Given instruction. Rewrite the items starting at the line that contains "Where should I" and ending after the line that contains "[x=183, y=39]", keeping the requests and scaling each coordinate in the answers by 2.6, rounded to the nearest whole number with halves going up. Leave every other number unchanged, omit the pictures, and give only these lines.

Records to process.
***
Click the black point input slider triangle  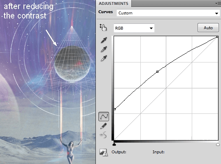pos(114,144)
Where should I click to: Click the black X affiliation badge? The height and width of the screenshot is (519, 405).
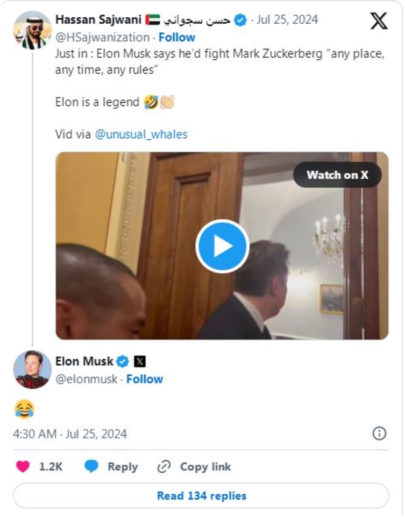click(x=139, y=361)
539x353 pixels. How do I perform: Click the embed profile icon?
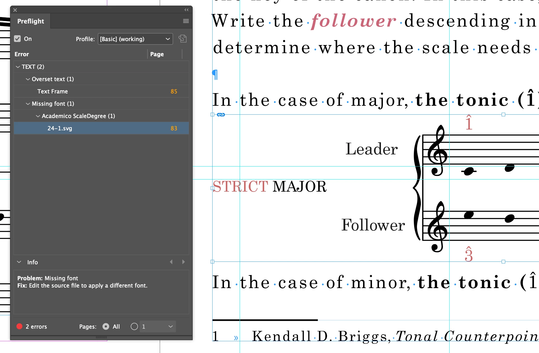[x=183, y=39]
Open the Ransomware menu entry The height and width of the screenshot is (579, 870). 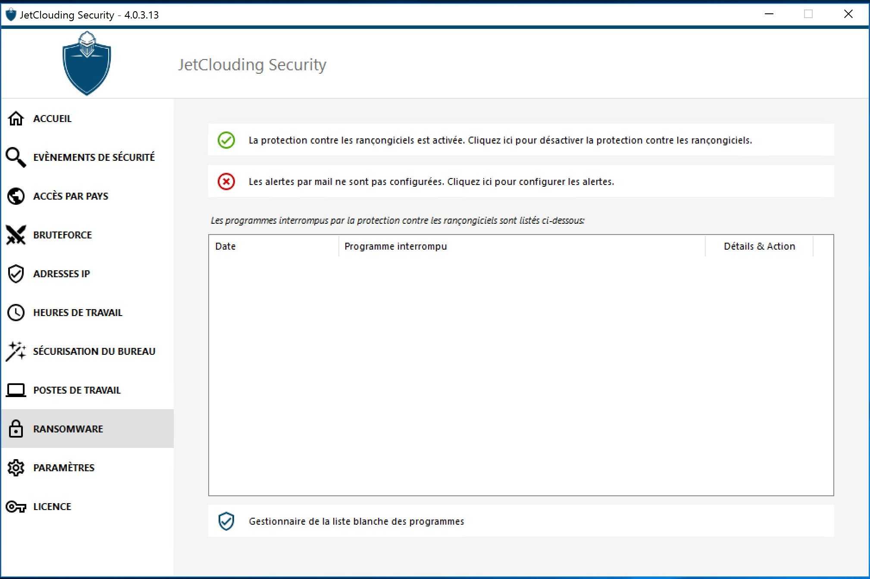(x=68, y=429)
***
Task response.
Where should I click to: Click the black X affiliation badge? The height and width of the screenshot is (519, 405).
click(x=361, y=939)
539x353 pixels. How do I perform: Click the embed profile icon?
[x=476, y=101]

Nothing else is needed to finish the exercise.